Yes, that is certainly true. But read between the lines and it’s clear to see: Home Depot has sent the floor covering industry a giant bouquet. The big box brain trust surely recognized that they cannot match the knowledge and professionalism found at a real specialty flooring store. Maybe they were too shy to say it, but they love floor covering specialty stores. So much so they tried to imitate them. Imitation may be the sincerest form of flattery, but consumers were unimpressed. Home Depot’s Valentine’s gift was stepping aside and letting the real pros do their work. Thank you, Home Depot. Even though it took more than six years, it was a sweet thing to do.
You may recall how Home Depot’s Floor Store debacle began. It was July 2000 and the company cut the ribbon on a store in the affluent Dallas suburb of Plano, Texas. It would go on to open five more in Texas and one in Florida. The stated mission was ambitious: “The Home Depot Floor Store will provide the largest selection of quality products at everyday low prices in a simple and informative format.” And the promise was lofty: “Professional sales consultants will comfortably guide the customer through the entire process, so they can make their selection with confidence.” As many in flooring predicted back then, the plan turned out to be Home Depot’s version of New Coke: a disastrous miscalculation followed by a costly and embarrassing retreat. It took Coca-Cola just over six years to recognize that its new sugary soft drink concoction was a lemon-about the same amount of time it took for Home Depot to come to its senses.
So what went wrong? It wasn’t the products. Home Depot had a level playing field  in that department. They had everything from $2 squares of basic tile to one-of-a-kind Persian rugs priced over $2,000. The Floor Stores were also first to sell Natural Forest, a line of interlocking, ecologically harvested hardwood flooring that needs no glue. It wasn’t a lack of marketing clout. Home Depot reportedly spends upwards of $700 million a year trying to lure people into their cavernous stores. Getting the word out to people was not the problem. The problem was the people staffing the stores.

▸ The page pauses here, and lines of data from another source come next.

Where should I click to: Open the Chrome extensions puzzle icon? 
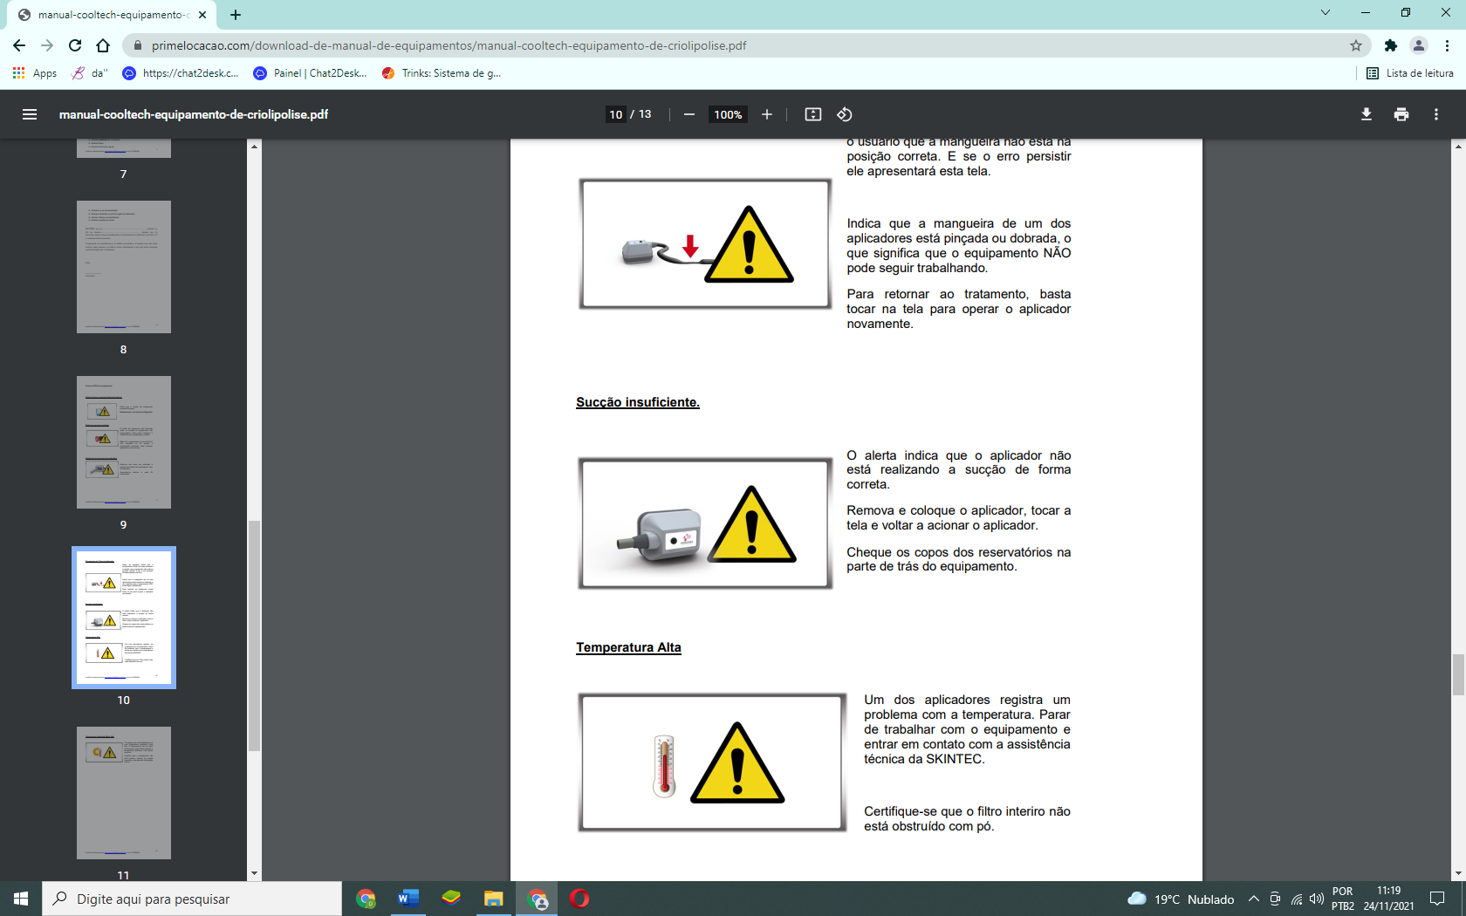[x=1391, y=45]
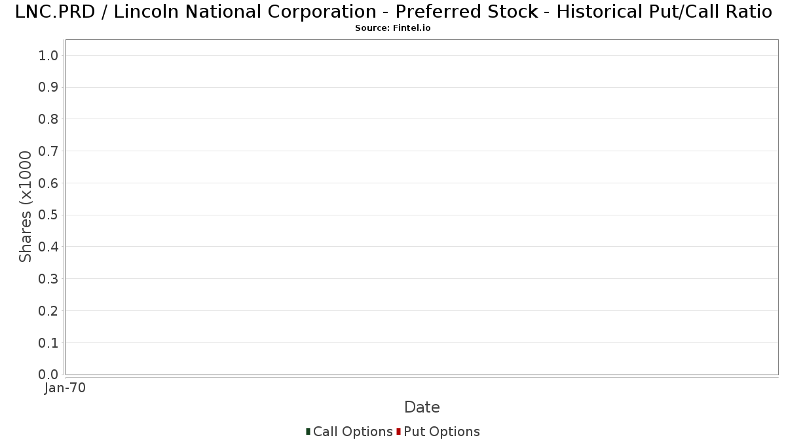Select the 0.0 y-axis tick label
786x442 pixels.
pyautogui.click(x=49, y=375)
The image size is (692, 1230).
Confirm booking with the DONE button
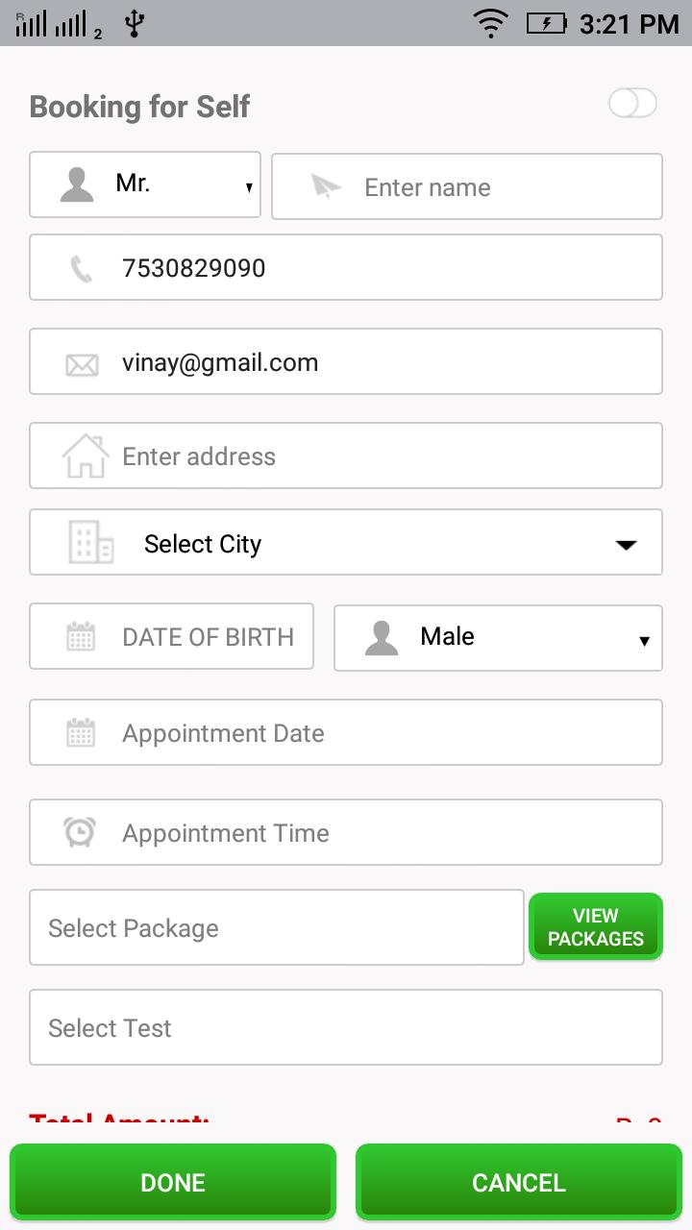(173, 1182)
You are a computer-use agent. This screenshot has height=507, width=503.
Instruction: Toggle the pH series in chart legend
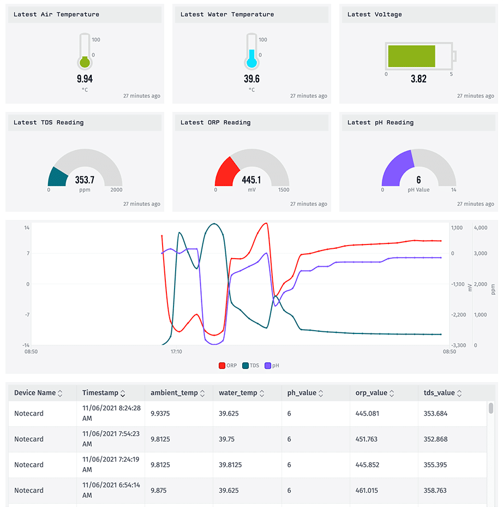coord(272,366)
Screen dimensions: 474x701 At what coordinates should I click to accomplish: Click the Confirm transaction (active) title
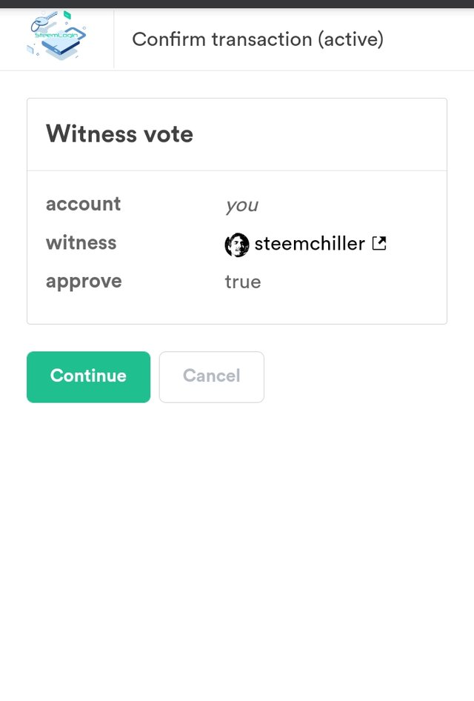pos(258,39)
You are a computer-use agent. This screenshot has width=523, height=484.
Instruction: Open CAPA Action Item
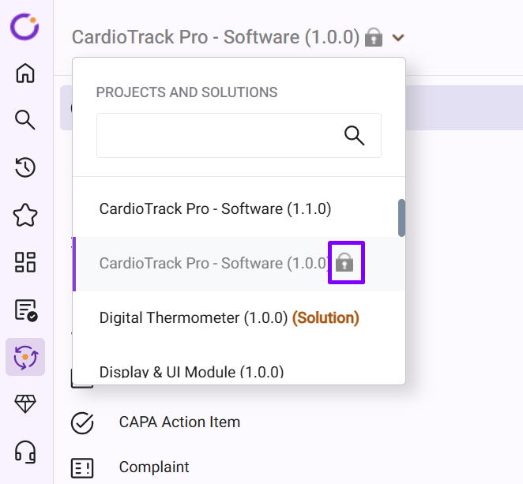click(x=179, y=422)
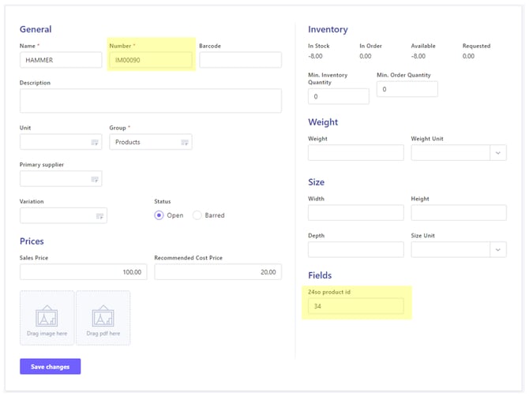The width and height of the screenshot is (529, 396).
Task: Click the Recommended Cost Price field
Action: (x=217, y=272)
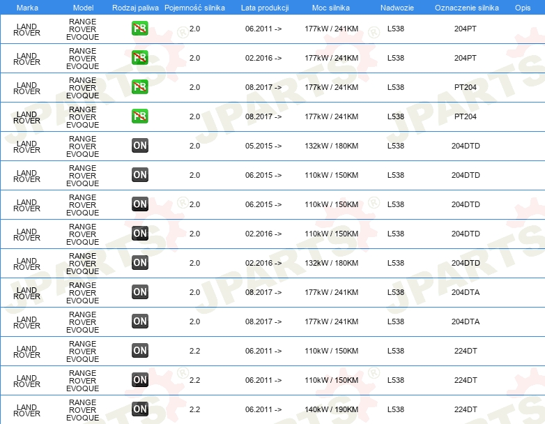Select the Model column header

click(x=83, y=8)
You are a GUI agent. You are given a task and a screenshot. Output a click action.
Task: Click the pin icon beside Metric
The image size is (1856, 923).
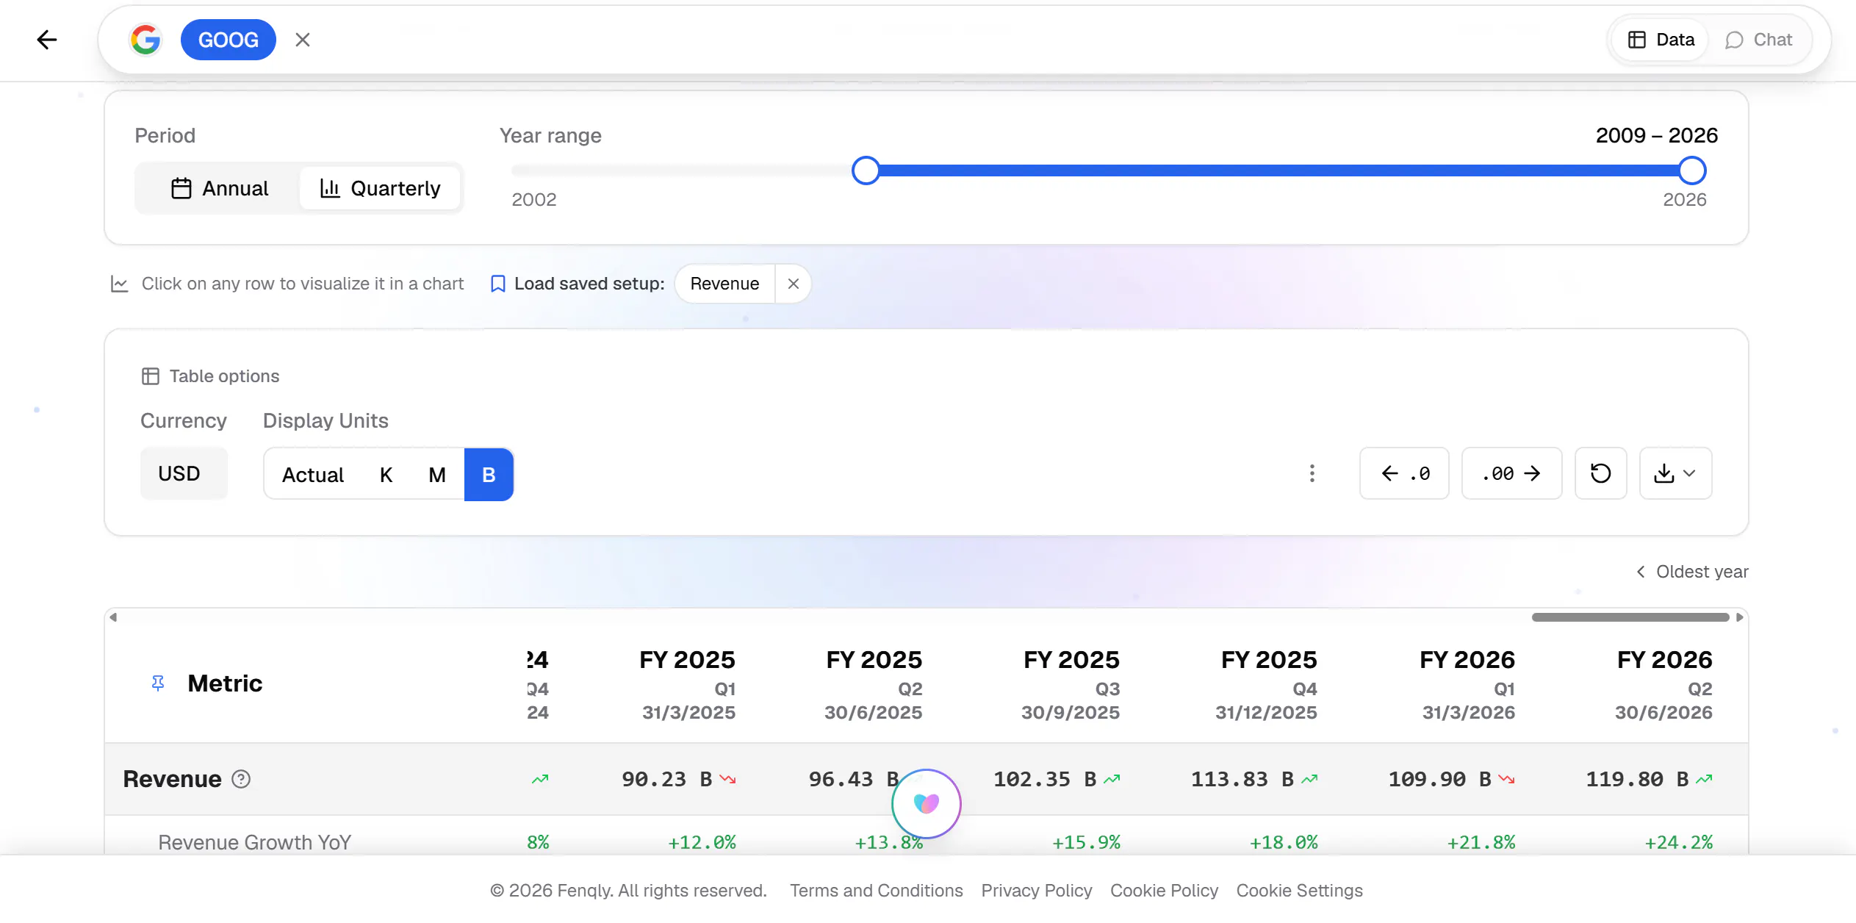[158, 683]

I heard someone once crack that the only thing bright about the people working at Home Depot are the orange aprons they wear. I don’t buy that. Certainly the clerks at Home Depot are every bit as competent as those found in, say, a Barnes & Noble. But working in a flooring store does not make you an expert on flooring anymore than working in a book store makes you an authority on English literature. Wander into a real specialty flooring store and you are likely to encounter someone whose life is flooring. It may be the store owner or it may be a staff member who counts his or her years of service in decades. It most likely will not be a part time worker with only a perfunctory knowledge of flooring.
Home Depot never understood  that it is not about selling flooring, it’s about helping people acheieve the home of their dreams. The real pros in this business sit down with their clients and take the time to learn something about their tastes and their lifestyle. The real pros don’t sell, they advise and offer counsel. They create unique solutions. They personally make sure the installation is handled professionally, not from a central call center.
Home Depot tried to elbow its way into the specialty flooring business and it failed miserably. But we do owe them a debt of gratitude. Home Depot has mannaged to reinforce the notion that there is something truly special to be found in a floor covering specialty store. What a lovely Valentine’s Day gesture.